Posteriormente junto con el Papa Adriano I y la Corte Imperial, se convocó el II Concilio de Nicea (VII Ecuménico), en el año 787, que rechazó la doctrina iconoclasta, y en el cual los santos padres defendieron el culto a las imágenes, llegando a la conclusión de permitir un culto relativo a las imágenes, no el culto de adoración que solo se debe a Dios, haciendo notar que: ”quien reverencia una imagen, reverencia a la persona que representa”. Obedeciendo a las decisiones conciliares, restituyó en su patriarcado el culto a las imágenes.

Vivió dedicado al servicio del prójimo, repartiendo personalmente alimentos a los pobres, visitando hospitales, procurando que nadie se sintiera abandonado, reprimió el lujo en el clero y fue insigne en su piedad y erudición.

Murió el 25 de febrero de 806, habiendo gobernado el patriarcado durante 21 años. Fue enterrado en el Monasterio del Bósforo, que él había construido, donde se conservan sus reliquias. Está incluido en el Martirologio Romano y su fiesta se celebra el 25 de febrero.

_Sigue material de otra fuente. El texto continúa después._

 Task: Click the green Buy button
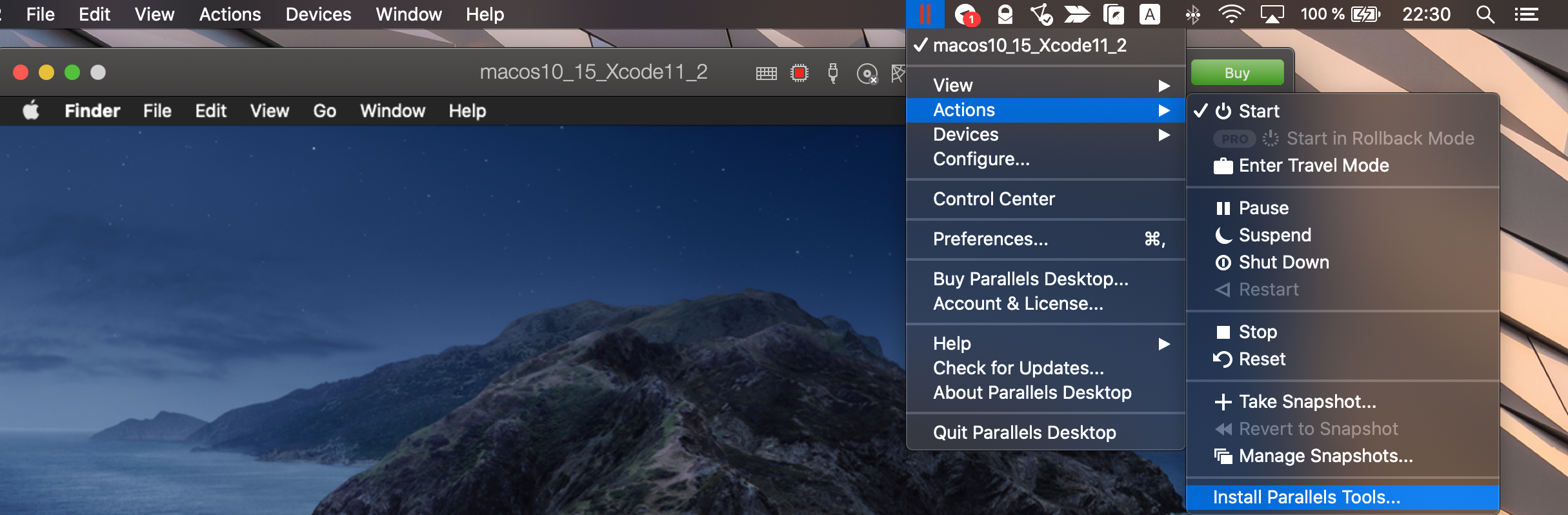[x=1237, y=73]
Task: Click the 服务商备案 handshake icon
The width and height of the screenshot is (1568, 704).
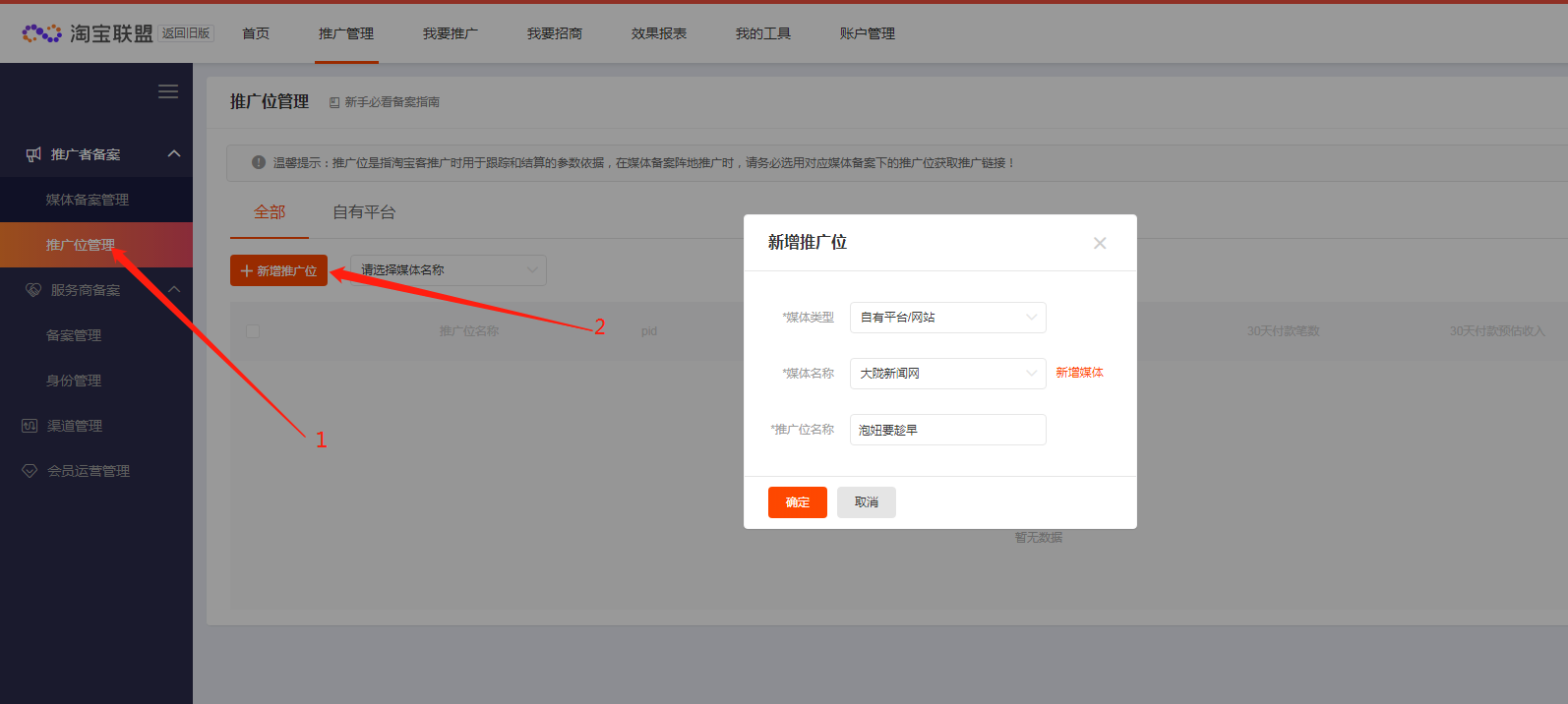Action: pyautogui.click(x=33, y=290)
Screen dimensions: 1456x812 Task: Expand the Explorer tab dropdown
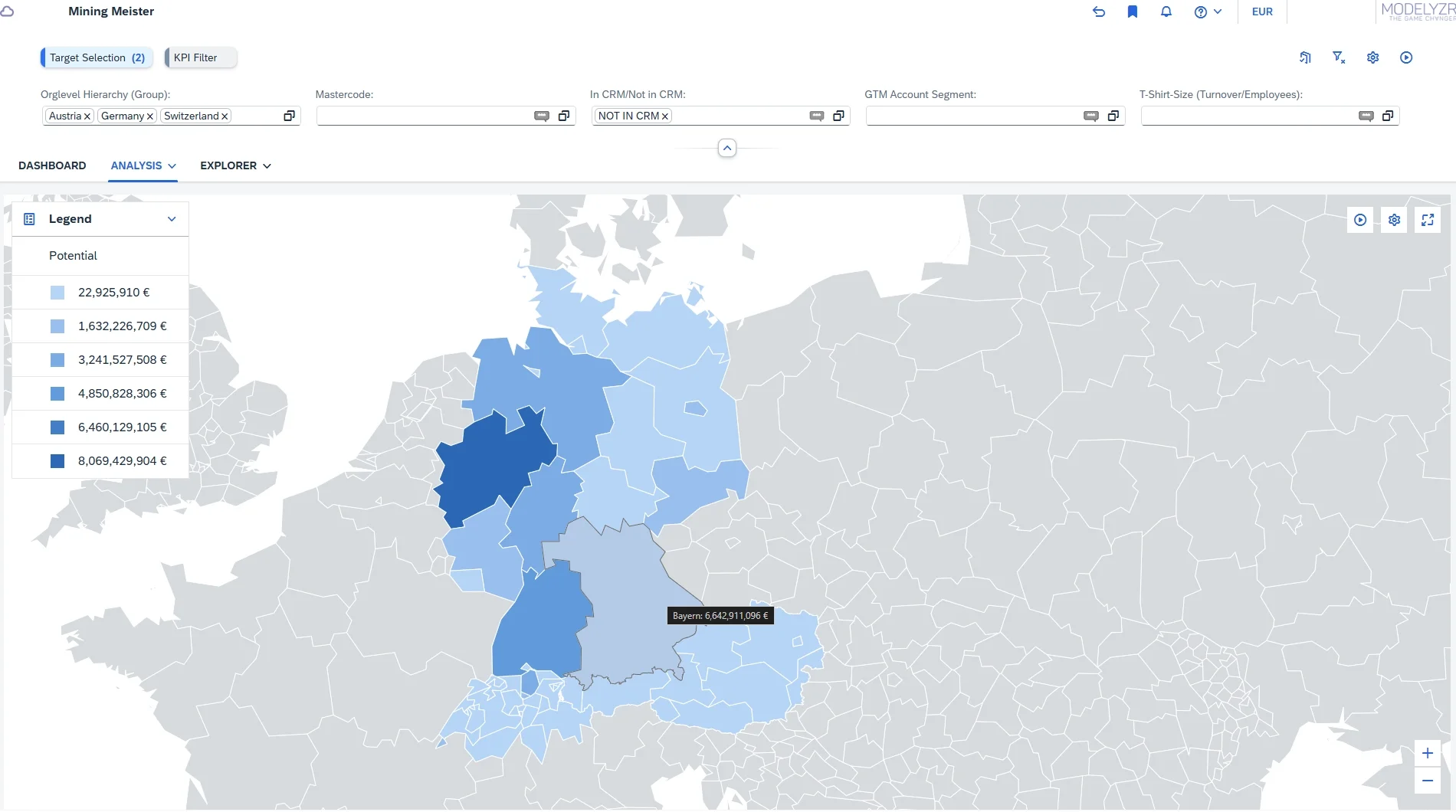(267, 166)
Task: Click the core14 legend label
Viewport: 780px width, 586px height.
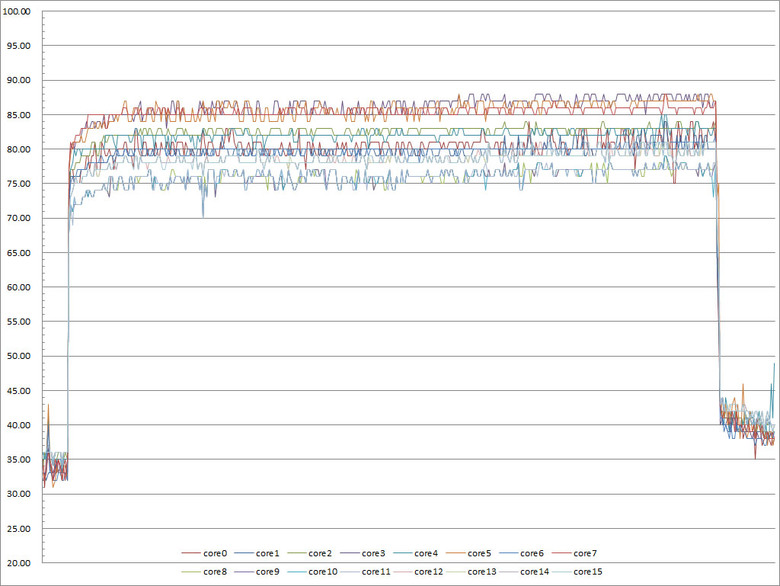Action: [x=524, y=572]
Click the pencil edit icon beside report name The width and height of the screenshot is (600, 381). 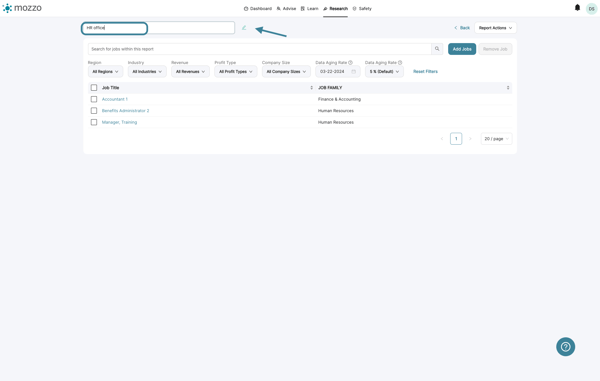(x=244, y=28)
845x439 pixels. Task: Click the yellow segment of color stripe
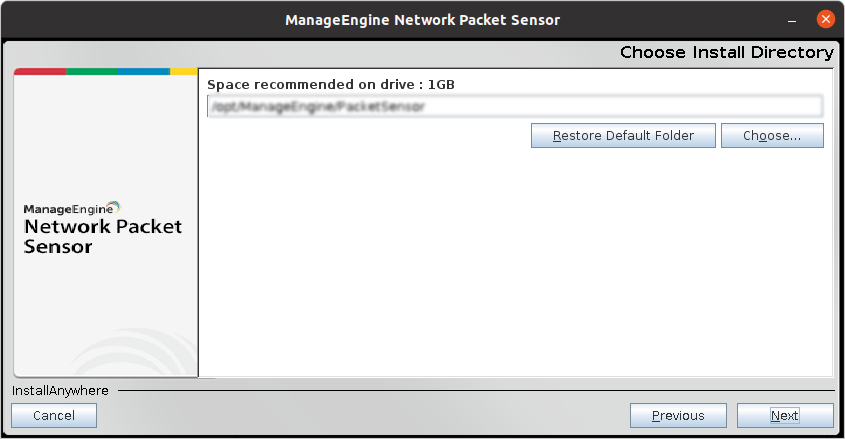[x=183, y=71]
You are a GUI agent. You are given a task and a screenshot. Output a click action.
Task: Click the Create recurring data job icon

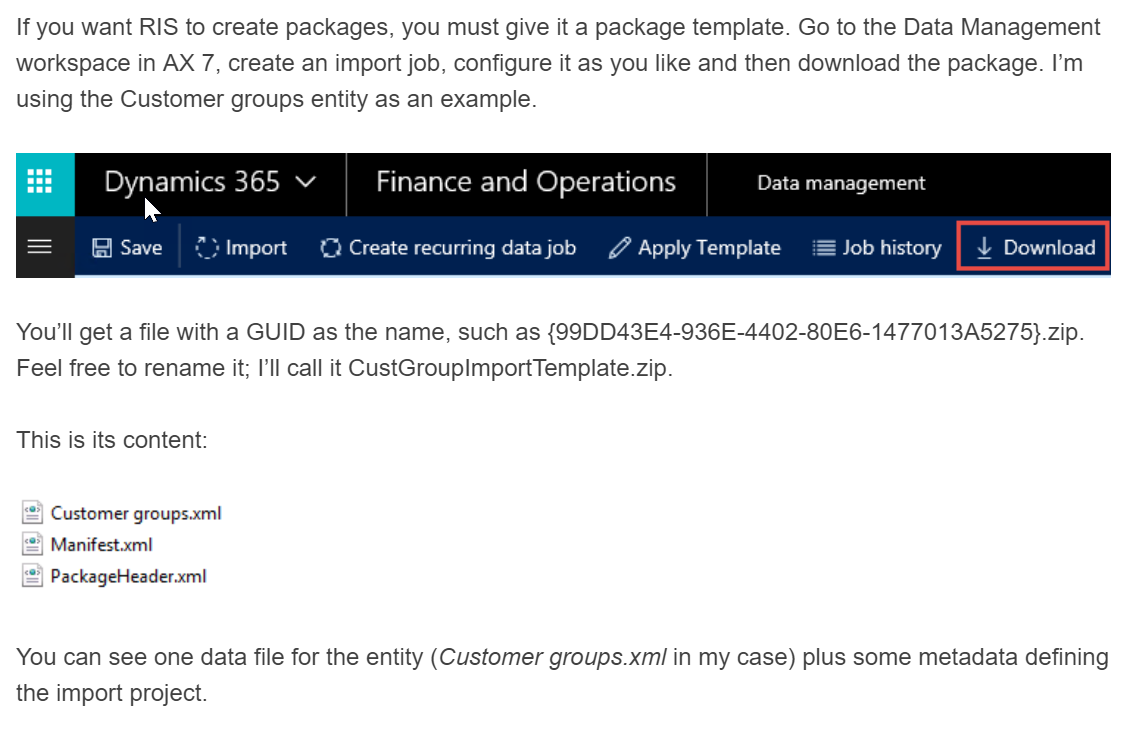330,247
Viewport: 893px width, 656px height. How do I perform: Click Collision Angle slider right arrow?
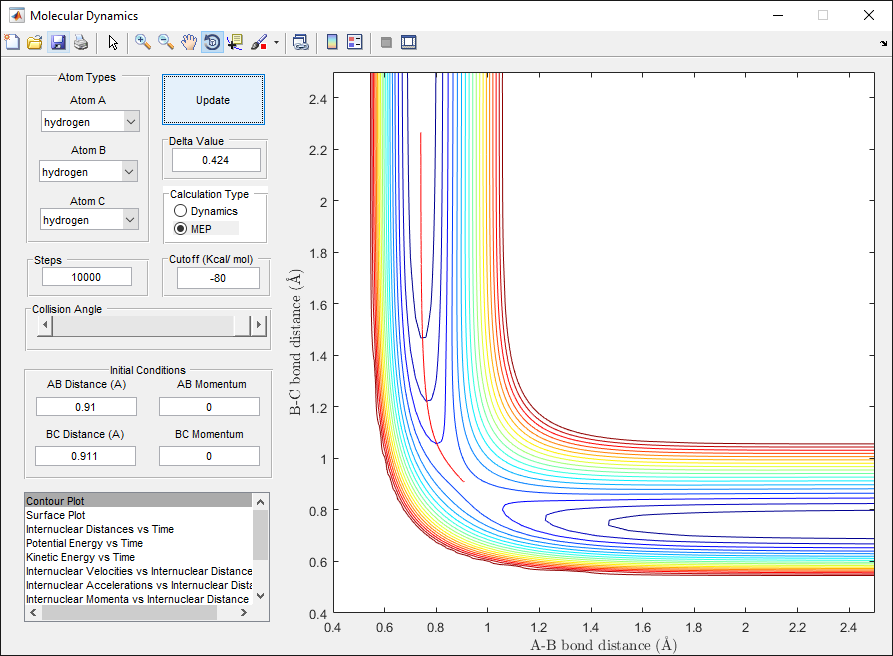(260, 326)
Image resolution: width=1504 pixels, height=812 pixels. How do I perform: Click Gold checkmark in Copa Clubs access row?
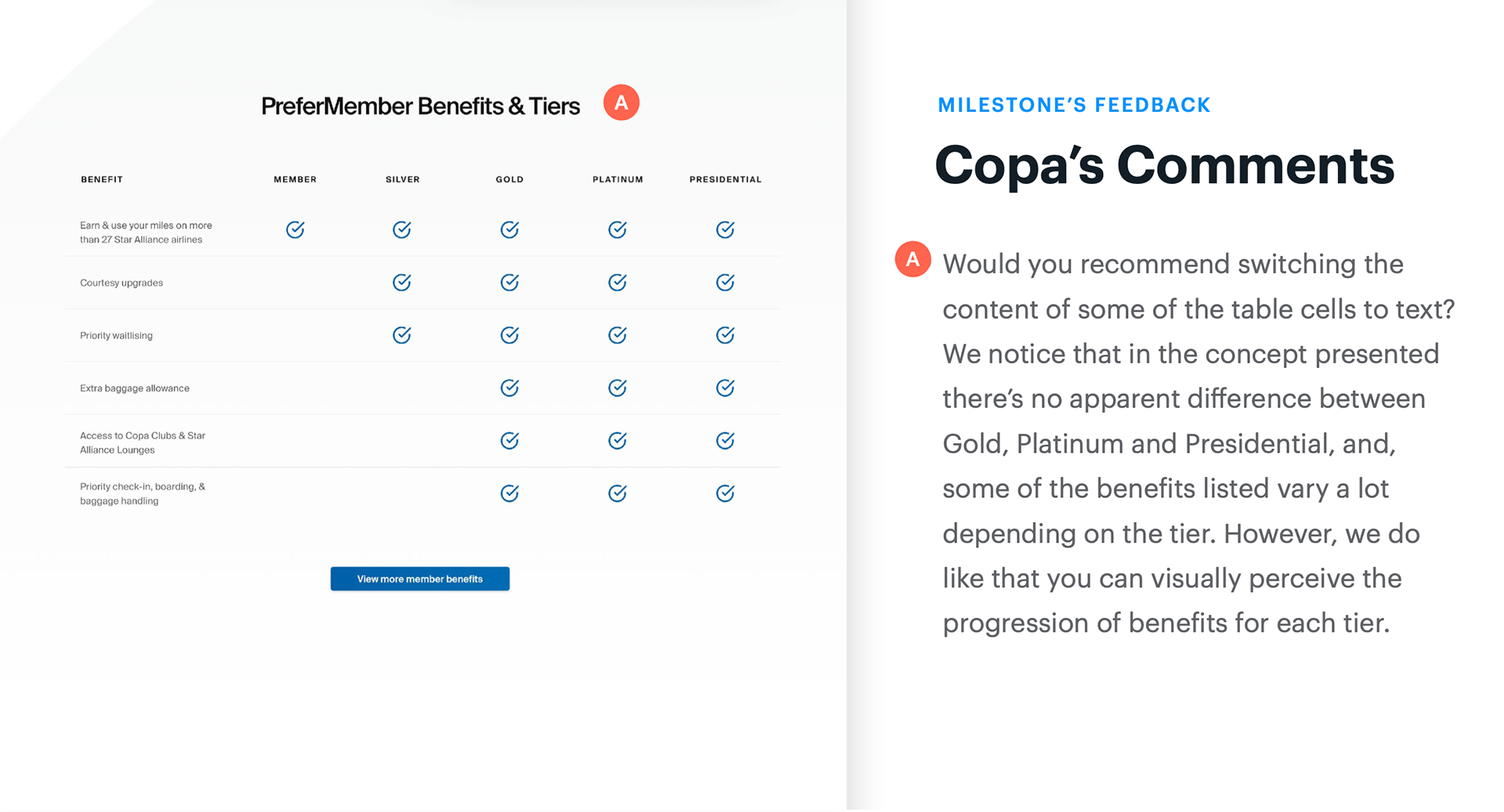[510, 440]
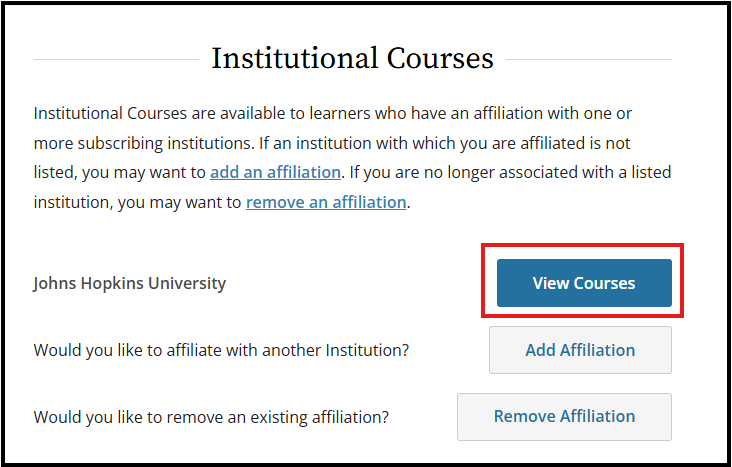Click the Institutional Courses heading

352,58
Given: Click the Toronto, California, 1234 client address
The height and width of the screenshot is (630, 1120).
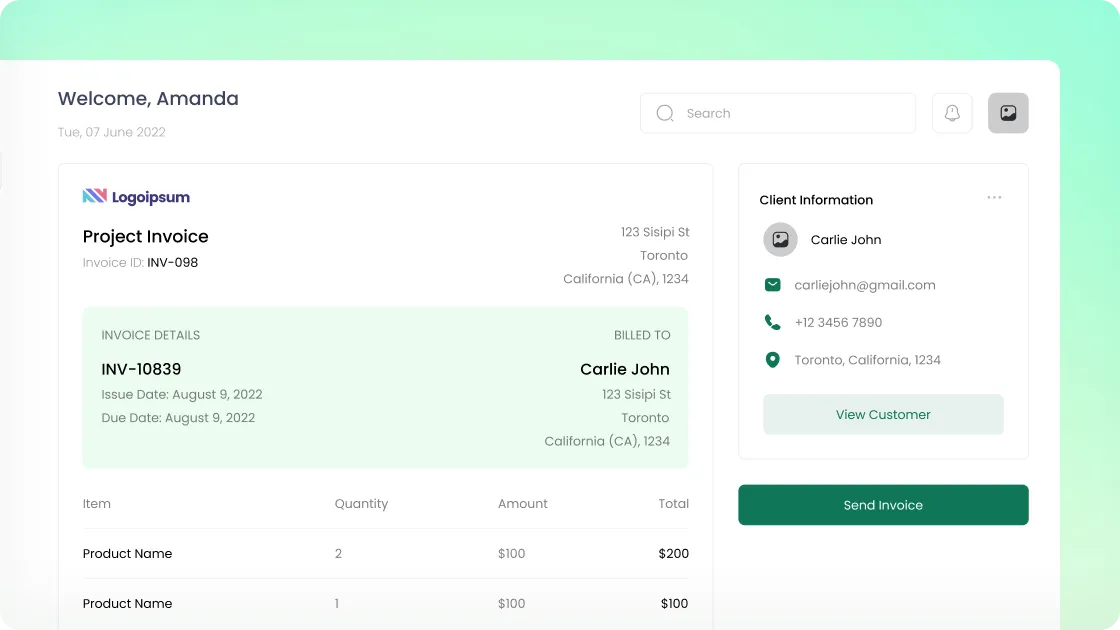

En este Icono vemos a San Tarasio revestido con las ropas litúrgicas de un patriarca de la Iglesia Ortodoxa, predominando los tonos anaranjados y verdes muy luminosos. Con la mano derecha bendiciendo y en la mano izquierda el Evangeliario. La frente amplia, el pelo muy cuidado, blanco al igual que la larga barba, partida al estilo nazareno, sobre fondo dorado y verde.